One typical method for implementing the AF or OIS function is to install a magnet (a coil) on a mover (a carrier) and install a coil (a magnet) on a stator (a housing, or another type of carrier, or the like), and then generate an electromagnetic force between the coil and the magnet so that the mover moves in the optical axis direction or in a direction perpendicular to the optical axis.

An actuator in which AF is implemented independently, as well as an actuator in which AF is implemented integrally with OIS, includes a ball placed between a relative stator (housing, etc.) and a mover (carrier, etc.).

AF is implemented as the carrier, which is a mover, moves forward and backward in the optical axis direction based on the housing, which is a relative stator, while receiving physical support or guidance from the ball. The area or range (length) through which the mover moves in the optical axis direction to implement AF is referred to as stroke in this technical field.

In the case where a ball is involved in the driving of the AF, a magnet provided in the mover and a yoke plate that generates an attractive force are installed in the stator to increase the adhesion between the ball and the mover and between the ball and the stator.

When the carrier moves in the optical axis direction, the yoke plate is installed in the housing, which is a relative stator, so its movement is fixed, whereas the magnet installed in the carrier moves together with the carrier, so the relative positional relationship between the magnet and the yoke changes over time (time variant).

When the AF is driven, the ball placed between the mover and the stator does not maintain a fixed position but changes its position while having a certain range of movement. The fact that the position of the ball changes due to the AF drive in this way means that the position where the carrier, which is a mover, is physically supported by the ball changes over time.

Since the positional relationship between the magnet and the yoke as well as the position at which the mover is physically supported by the ball changes over time in this way, the postural equilibrium of the carrier may be disrupted depending on the operation range or position of the carrier, resulting in defects such as the carrier tilting. This phenomenon is relatively more likely to occur in an actuator equipped with a heavy lens with a long stroke.

SUMMARY

Technical Problem

The present disclosure is designed to solve the problems of the related art, and therefore the present disclosure is directed to providing an actuator for a camera, which may further improve the driving precision of AF by precisely implementing the structural relationship between components that implement physical support and guiding of a carrier.

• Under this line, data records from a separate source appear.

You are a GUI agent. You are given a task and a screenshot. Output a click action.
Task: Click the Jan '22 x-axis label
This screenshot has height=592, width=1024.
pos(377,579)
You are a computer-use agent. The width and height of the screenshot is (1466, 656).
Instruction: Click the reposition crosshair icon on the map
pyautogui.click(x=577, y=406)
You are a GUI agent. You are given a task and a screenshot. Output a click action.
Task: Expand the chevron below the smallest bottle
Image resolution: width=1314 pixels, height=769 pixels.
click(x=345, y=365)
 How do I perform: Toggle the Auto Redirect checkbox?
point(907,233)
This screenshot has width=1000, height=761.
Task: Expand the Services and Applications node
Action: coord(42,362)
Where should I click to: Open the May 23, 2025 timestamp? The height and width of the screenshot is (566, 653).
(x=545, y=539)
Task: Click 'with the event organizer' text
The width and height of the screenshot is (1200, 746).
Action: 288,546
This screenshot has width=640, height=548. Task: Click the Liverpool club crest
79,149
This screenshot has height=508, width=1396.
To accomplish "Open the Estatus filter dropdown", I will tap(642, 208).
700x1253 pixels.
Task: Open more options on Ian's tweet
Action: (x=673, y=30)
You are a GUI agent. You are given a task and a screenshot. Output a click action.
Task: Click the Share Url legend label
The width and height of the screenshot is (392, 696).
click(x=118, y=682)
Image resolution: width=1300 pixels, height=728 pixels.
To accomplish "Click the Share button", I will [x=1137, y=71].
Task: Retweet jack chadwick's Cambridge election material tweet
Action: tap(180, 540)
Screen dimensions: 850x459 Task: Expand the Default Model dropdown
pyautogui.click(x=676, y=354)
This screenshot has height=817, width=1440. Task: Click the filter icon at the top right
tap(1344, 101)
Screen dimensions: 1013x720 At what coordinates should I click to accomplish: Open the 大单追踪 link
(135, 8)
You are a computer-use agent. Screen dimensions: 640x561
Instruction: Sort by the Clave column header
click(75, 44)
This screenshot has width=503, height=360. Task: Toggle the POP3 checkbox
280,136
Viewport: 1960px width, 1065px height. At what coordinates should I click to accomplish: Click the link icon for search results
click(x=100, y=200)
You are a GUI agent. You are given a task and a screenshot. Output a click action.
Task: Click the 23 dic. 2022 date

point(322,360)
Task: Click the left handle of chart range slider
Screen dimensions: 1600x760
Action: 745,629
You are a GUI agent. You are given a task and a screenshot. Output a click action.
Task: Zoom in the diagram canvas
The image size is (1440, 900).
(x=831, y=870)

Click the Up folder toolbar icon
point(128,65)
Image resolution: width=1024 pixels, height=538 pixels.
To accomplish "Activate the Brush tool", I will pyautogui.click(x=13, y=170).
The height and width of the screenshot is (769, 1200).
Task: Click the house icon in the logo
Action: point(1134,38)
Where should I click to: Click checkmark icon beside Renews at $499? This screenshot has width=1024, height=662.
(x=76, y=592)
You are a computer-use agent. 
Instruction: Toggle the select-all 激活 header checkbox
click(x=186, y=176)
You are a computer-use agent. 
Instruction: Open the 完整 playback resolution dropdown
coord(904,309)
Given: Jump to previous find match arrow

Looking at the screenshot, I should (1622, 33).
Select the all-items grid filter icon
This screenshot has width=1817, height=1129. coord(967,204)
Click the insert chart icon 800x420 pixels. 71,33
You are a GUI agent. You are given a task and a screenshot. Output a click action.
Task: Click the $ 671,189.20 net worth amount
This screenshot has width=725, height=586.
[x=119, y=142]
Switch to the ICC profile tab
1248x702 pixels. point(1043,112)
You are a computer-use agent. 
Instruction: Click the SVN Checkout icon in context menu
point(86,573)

Other technical goals and advantages of the present invention can be understood with reference to the description below, which will be made explicit by the accompanied examples. Furthermore, the technical goals and advantages of the present invention can be accomplished by the embodiments and their combinations recited in the attached claims.

Technical Solution

An actuator for a camera according to an embodiment of the present disclosure to accomplish the above object comprises a housing configured to provide an inner space; a carrier configured to move in an optical axis direction based on the housing; a magnet installed in the carrier to face a coil installed in the housing; a yoke plate installed in the housing and configured to generate an attractive force with the magnet; and a ball disposed between the housing and the carrier.

In this case, a height of the yoke plate of the present disclosure is greater than the sum of a height of the magnet and a stroke, which is a moving distance of the carrier by AF driving.

In addition, the ball of the present disclosure may be provided in plurality so that the plurality of balls are arranged in the optical axis direction, and a first distance, which is the sum of a total height of the plurality of balls and the stroke, may be smaller than the sum of a radius of a contrast ball, which is one of the plurality of balls, and the height of the yoke plate.

Here, the contrast ball of the present disclosure may be a ball placed at an outermost side among the plurality of balls, and the ball placed at the outermost side may be a ball with a largest diameter among the plurality of balls.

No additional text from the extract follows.